• What to do: Retype, without pictures, the line holding "Given: Open the Scoring Offense heading link" and each line below it through the final line.

• Dataset records:

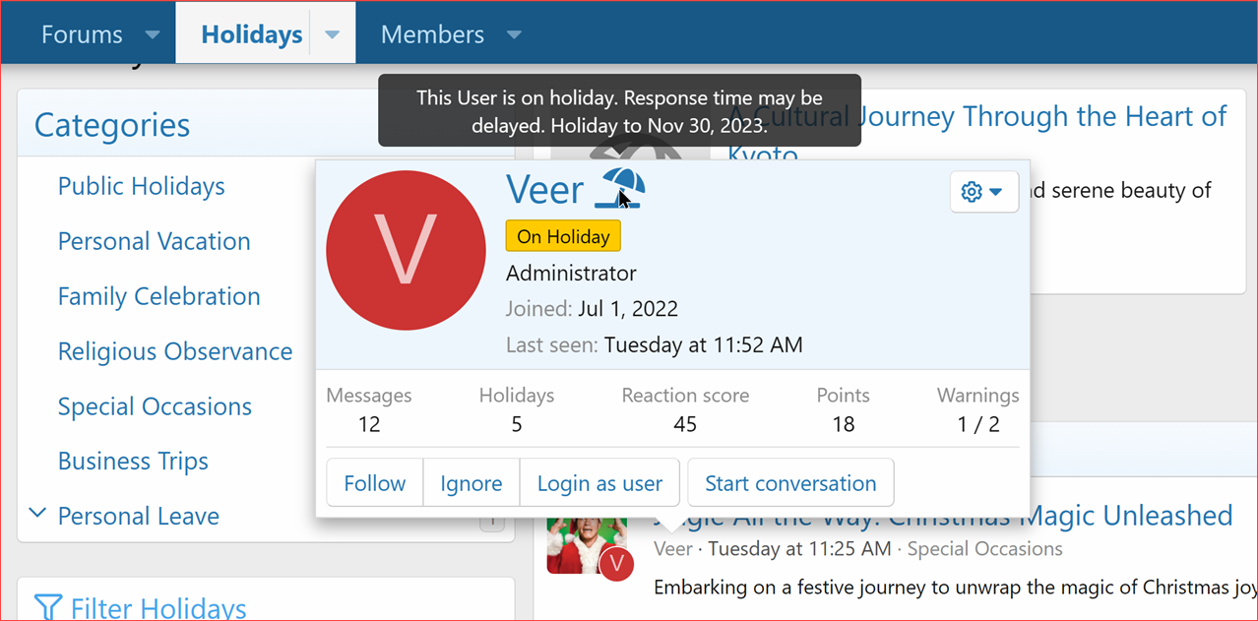Expand the Holidays tab dropdown arrow
Viewport: 1258px width, 621px height.
coord(333,34)
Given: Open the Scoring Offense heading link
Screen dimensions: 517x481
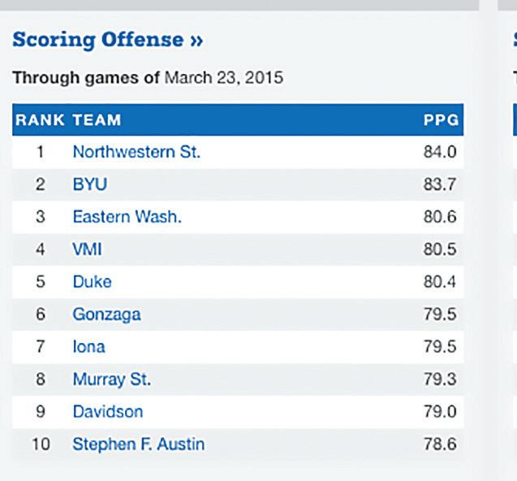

• Expected answer:
Given: Open the Scoring Offense heading link
Screen dimensions: 517x481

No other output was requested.